Saved data entries

───

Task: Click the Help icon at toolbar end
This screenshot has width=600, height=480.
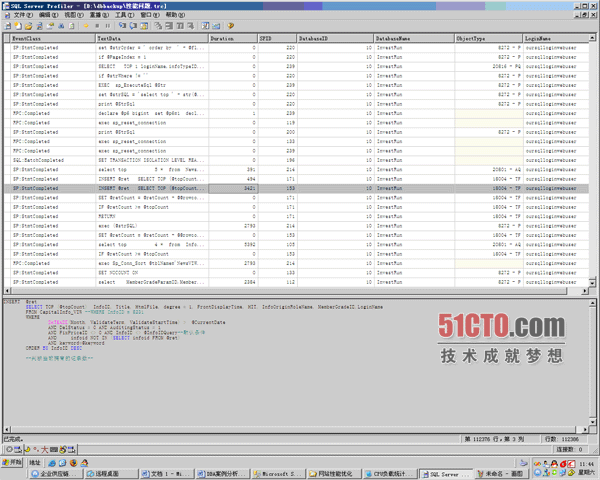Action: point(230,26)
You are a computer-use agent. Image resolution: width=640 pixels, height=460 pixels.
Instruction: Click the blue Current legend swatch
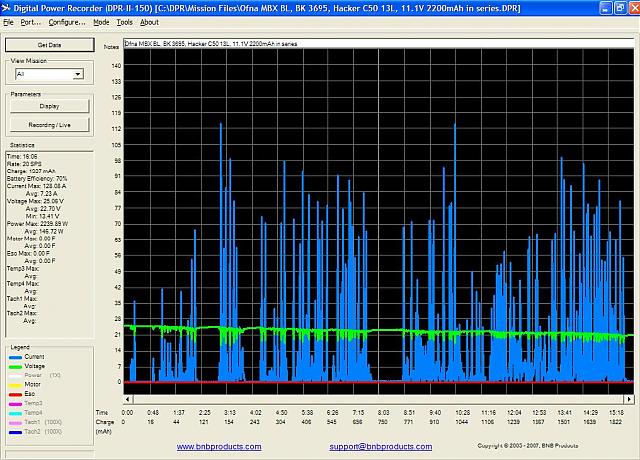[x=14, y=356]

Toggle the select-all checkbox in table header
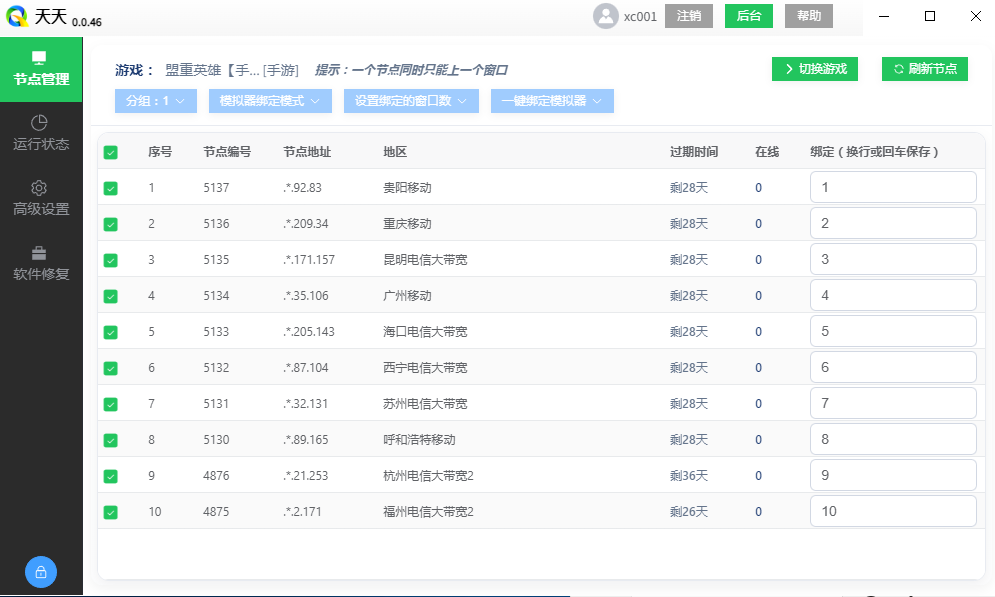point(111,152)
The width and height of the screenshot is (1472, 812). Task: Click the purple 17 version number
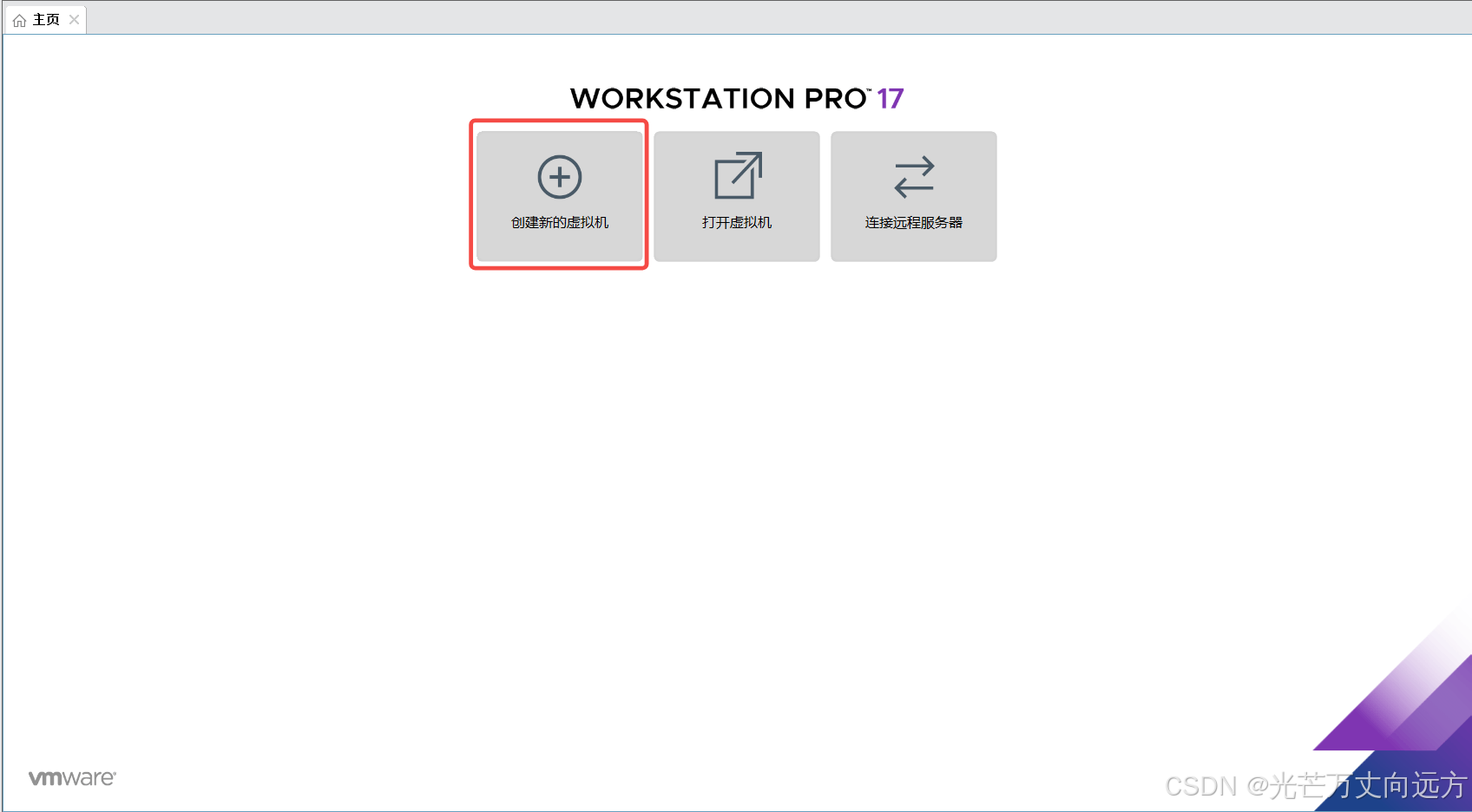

───

● **What to do**
The required output is a copy of each line in the records where the string "Task" occurs.

● **Written answer**
Task: Click the Help icon at toolbar end
The width and height of the screenshot is (1472, 812). Task: Click the purple 17 version number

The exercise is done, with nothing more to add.